In order to test and run benchmarks on the work I'm doing around creating a managed variant of the JSR-166y ForkJoinPool along with supporting infrastructure for use with Scala Actors, I'm creating a test harness that captures a host of environmental factors about how it was run, and writing sbt actions to make it easy to run the benchmarks and automatically permute the variables.
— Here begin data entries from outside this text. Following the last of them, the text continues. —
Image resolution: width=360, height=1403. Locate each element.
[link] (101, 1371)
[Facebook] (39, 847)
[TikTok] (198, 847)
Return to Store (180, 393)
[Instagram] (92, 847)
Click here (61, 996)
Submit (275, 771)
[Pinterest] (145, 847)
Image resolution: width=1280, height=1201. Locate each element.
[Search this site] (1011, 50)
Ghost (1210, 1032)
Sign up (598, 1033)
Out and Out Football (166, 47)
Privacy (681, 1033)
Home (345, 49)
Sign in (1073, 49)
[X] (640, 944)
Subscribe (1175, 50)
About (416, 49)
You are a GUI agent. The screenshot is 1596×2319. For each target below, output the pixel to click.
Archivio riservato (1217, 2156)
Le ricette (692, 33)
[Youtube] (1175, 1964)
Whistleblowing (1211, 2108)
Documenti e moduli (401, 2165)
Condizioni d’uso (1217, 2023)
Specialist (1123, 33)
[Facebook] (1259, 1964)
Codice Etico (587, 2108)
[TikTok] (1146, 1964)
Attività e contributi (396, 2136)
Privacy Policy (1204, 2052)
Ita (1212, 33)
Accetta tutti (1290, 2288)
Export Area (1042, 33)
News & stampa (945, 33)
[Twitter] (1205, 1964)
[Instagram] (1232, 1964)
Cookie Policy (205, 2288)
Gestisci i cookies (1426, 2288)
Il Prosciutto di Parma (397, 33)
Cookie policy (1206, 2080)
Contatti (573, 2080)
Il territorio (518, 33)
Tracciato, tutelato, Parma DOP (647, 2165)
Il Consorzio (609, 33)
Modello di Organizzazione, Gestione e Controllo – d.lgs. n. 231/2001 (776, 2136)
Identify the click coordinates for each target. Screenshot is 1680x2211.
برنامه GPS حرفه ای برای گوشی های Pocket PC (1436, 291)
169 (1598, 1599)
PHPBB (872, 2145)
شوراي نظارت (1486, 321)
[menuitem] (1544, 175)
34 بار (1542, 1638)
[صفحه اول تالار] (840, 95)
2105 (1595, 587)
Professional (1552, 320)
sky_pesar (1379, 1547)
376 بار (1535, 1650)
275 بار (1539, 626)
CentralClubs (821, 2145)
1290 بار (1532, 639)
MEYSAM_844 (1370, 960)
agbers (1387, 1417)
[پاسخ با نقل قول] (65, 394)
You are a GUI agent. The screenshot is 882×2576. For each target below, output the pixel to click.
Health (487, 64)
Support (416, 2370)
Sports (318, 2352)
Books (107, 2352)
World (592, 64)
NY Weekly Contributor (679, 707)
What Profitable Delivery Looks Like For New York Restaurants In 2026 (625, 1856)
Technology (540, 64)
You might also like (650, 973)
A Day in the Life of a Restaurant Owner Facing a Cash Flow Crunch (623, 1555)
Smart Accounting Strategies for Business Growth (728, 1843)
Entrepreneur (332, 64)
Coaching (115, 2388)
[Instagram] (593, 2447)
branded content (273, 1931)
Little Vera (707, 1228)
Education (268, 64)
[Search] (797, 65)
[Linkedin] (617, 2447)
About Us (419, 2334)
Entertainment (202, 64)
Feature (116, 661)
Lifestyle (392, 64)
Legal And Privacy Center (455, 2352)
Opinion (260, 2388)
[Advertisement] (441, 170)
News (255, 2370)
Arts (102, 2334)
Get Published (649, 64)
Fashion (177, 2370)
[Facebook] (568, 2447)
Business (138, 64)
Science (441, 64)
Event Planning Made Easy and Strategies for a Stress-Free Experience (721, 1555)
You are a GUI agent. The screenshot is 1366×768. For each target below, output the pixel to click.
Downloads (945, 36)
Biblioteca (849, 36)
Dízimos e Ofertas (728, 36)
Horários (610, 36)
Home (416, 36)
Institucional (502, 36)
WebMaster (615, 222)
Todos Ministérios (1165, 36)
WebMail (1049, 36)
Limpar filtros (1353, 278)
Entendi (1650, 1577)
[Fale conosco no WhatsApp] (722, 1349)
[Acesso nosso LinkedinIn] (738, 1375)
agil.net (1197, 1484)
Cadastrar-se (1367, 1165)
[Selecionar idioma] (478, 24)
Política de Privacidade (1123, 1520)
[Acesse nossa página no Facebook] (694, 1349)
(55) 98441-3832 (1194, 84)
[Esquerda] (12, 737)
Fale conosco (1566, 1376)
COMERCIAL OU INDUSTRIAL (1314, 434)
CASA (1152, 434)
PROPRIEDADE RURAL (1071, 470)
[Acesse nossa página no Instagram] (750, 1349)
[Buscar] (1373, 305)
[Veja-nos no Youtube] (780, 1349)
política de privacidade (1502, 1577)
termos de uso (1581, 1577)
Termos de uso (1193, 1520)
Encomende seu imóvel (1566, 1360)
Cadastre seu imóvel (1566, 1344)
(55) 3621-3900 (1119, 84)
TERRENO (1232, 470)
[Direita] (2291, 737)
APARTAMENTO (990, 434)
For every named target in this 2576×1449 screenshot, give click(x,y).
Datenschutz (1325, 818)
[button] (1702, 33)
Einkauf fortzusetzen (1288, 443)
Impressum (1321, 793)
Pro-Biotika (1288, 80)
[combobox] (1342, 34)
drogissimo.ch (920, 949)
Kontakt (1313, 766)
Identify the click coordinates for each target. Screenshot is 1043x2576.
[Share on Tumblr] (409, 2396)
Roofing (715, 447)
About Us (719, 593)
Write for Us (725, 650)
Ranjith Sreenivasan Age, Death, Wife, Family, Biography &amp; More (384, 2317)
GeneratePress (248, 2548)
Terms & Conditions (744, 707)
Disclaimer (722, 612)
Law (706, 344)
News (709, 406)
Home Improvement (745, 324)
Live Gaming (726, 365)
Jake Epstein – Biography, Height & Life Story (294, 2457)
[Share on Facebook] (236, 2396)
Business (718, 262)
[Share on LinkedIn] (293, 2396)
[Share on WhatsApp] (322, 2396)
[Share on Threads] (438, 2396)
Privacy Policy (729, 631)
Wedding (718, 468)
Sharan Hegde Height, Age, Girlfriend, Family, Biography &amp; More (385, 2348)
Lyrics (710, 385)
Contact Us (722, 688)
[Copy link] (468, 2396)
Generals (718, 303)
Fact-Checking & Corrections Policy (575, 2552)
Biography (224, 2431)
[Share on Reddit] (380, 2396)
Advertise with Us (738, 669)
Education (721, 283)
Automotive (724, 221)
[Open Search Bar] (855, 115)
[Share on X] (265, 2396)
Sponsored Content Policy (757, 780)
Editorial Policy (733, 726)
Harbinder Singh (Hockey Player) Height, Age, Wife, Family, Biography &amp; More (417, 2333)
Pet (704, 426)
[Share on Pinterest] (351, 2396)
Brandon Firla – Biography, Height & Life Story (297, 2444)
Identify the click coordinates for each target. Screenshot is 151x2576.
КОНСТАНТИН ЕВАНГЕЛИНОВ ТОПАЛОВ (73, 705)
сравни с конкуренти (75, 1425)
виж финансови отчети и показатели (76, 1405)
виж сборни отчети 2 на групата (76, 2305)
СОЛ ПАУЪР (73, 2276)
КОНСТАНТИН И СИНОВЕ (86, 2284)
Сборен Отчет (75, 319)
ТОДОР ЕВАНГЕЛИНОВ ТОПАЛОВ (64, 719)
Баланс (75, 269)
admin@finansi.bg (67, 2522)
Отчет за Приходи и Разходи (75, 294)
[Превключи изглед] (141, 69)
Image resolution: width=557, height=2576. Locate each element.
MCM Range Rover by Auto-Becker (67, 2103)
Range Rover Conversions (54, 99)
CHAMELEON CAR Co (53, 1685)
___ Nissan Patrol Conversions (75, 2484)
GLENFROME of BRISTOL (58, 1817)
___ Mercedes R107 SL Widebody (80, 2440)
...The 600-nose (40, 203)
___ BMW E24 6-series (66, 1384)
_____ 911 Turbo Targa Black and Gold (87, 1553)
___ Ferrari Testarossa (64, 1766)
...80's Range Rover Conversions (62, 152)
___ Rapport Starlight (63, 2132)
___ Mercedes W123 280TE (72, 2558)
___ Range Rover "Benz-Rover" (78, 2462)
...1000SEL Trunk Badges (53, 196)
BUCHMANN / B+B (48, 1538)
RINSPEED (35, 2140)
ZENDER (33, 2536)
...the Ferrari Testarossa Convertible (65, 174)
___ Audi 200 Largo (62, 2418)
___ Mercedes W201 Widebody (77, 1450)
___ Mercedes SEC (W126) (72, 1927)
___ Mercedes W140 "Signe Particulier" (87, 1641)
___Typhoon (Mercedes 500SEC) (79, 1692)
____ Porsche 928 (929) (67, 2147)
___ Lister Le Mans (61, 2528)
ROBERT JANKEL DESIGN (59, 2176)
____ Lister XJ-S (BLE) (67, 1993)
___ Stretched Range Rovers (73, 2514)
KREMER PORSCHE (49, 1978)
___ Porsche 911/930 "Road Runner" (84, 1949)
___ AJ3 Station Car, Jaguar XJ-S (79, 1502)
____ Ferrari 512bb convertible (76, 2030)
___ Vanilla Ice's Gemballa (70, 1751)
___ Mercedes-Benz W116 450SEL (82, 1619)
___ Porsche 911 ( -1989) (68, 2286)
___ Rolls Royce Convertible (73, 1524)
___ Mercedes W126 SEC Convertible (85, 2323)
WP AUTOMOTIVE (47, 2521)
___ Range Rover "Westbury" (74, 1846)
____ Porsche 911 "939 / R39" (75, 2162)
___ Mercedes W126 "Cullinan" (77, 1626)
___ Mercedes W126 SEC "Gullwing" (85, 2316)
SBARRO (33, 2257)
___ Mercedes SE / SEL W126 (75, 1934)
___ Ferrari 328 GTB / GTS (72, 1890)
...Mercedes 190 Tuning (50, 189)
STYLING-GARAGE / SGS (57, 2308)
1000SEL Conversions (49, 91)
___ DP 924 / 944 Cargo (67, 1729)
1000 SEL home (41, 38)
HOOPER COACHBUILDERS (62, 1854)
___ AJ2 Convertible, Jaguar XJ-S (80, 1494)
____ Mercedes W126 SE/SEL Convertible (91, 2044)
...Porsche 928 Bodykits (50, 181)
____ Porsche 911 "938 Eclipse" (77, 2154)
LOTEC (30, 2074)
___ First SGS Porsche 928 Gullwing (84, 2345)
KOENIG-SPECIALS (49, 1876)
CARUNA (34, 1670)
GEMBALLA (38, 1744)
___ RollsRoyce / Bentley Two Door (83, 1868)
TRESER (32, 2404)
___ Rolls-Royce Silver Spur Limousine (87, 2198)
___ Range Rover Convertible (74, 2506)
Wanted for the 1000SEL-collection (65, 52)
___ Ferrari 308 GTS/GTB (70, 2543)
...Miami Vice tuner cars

It still needs a lot of work, but I had some trouble figuring out a really basic task so I thought I'd share it. Basically I wanted to build a Task object that consists of several tasks based on information in the project definition and permuted parameters. It actually pretty easy, as you can see in the snippet below from my project definition:

  /** this task executes the PingPong benchmark using each available scheduler */
  lazy val pingpongbench = pingpongTaskList
  /** produces a sequence of run tasks using all the available schedulers  */
  def pingpongTaskList = {
    val pairs = 100
    val messagesPerPair = 10000
    val tasks = for(sched <- schedulers) yield pingpongTask(sched, pairs, messagesPerPair)
    tasks.reduceLeft((a, b) => a && b)
  }

You can see the whole file here. Basically Task has an && operator that essentially allows you to concatenate one task with another task. This allows you to build a whole chain of tasks. In the example above, I'm having it run the benchmark once for each scheduler configuration. Soon, I'm going to make it permute other parameters. But right now my test harness isn't playing nicely with the schedulers included in the Scala distribution, so first things first.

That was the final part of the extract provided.